Congratulations to Zifan He for receiving the 2025 AMD HACC Outstanding Researcher Award!

Congratulations to Zifan He for receiving the annual AMD Heterogeneous Accelerated Computing award.  He is a second year PhD student working on  algorithm-hardware co-design to enable efficient and high-quality inference of LLMs.  His research includes (1) Efficient Language Processing with Unlimited Context Length:  Zifan developed the Hierarchical Memory Transformer (HMT), a framework designed to improve memory efficiency in long-context scenarios. HMT segments input sequences, applies recurrent sequence compression, and retrieves compressed representations dynamically during inference. This plug-and-play framework achieves similar or better generation quality than existing long-context models while using 2-57x fewer parameters and 2.5-116x less memory during inference.
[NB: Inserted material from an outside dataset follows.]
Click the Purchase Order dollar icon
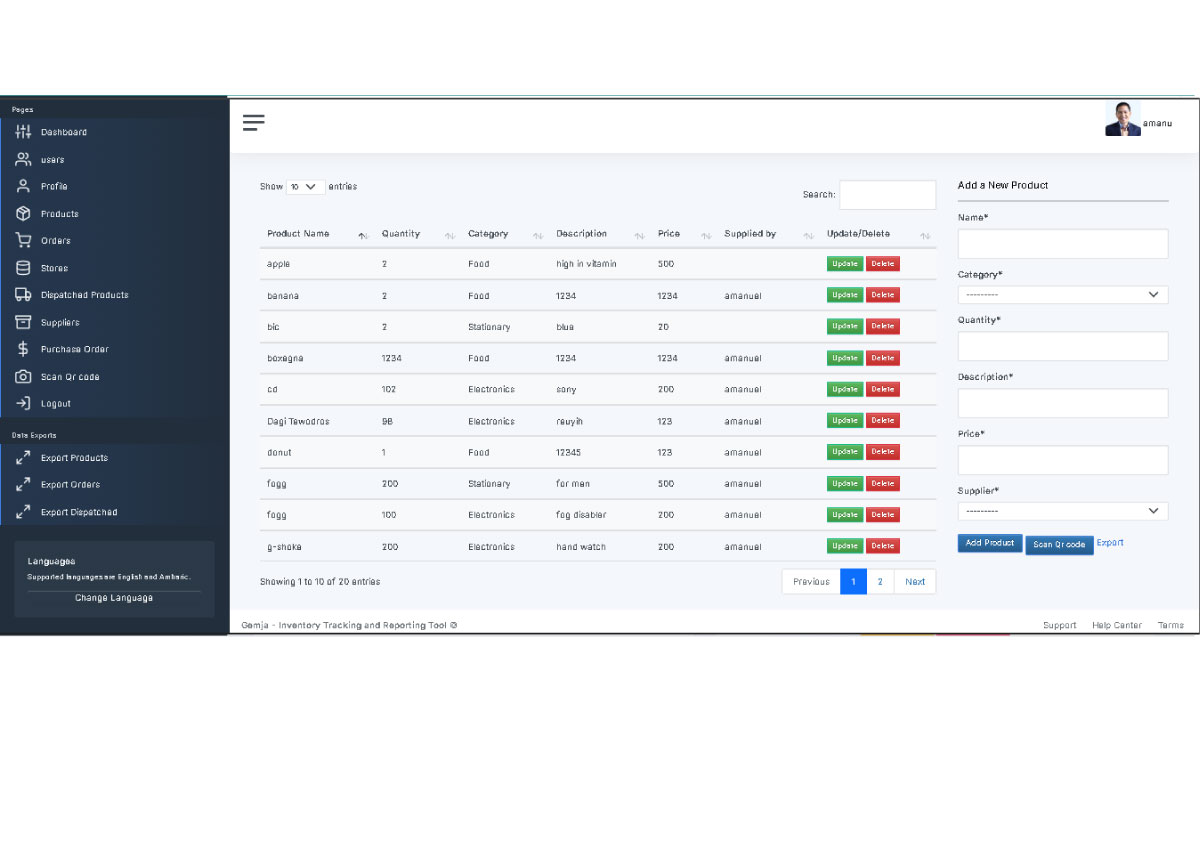This screenshot has width=1200, height=842. click(x=23, y=349)
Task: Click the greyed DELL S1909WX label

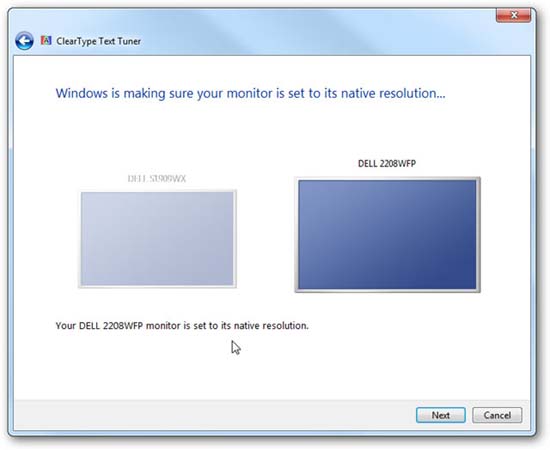Action: (x=156, y=179)
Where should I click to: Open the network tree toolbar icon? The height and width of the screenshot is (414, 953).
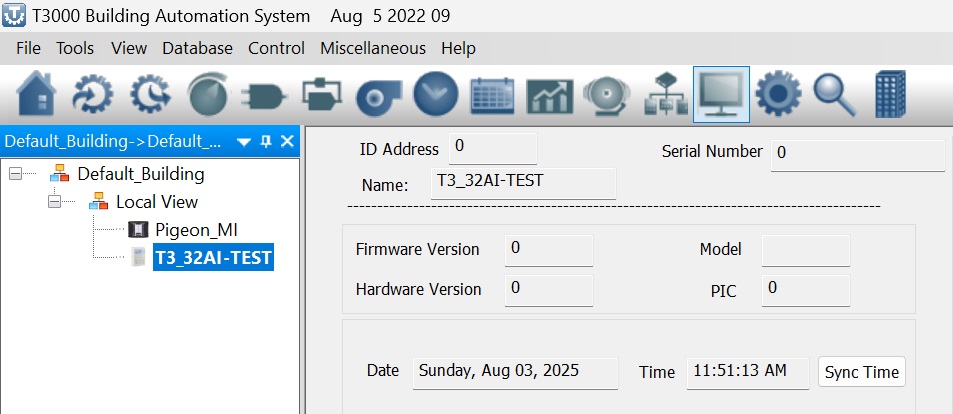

These advantages make HMT especially well-suited for FPGA-based acceleration due to its reduced off-chip memory demands and efficient data movement patterns;  (2) Novel Inference Accelerator Design: Recognizing that FPGAs offer more flexible and distributed on-chip memory, Zifan developed the Inter-Task Auto-Reconfigurable (InTAR) accelerator. This design enables resource repurposing of tasks under a static schedule, optimizing the trade-off between computation and memory access. Experiments on transformer models such as GPT-2 show that InTAR achieves speedups of 3.65- 39.14x, computational efficiency gains of 1.72-10.44x over prior FPGA accelerators, and 1.66-7.17x better power efficiency compared to GPUs. With 3 papers published at top-tier conferences in NLP/ML and FPGA design, Zifan has made impressive contributions that improve both computational efficiency and model performance in LLM inference.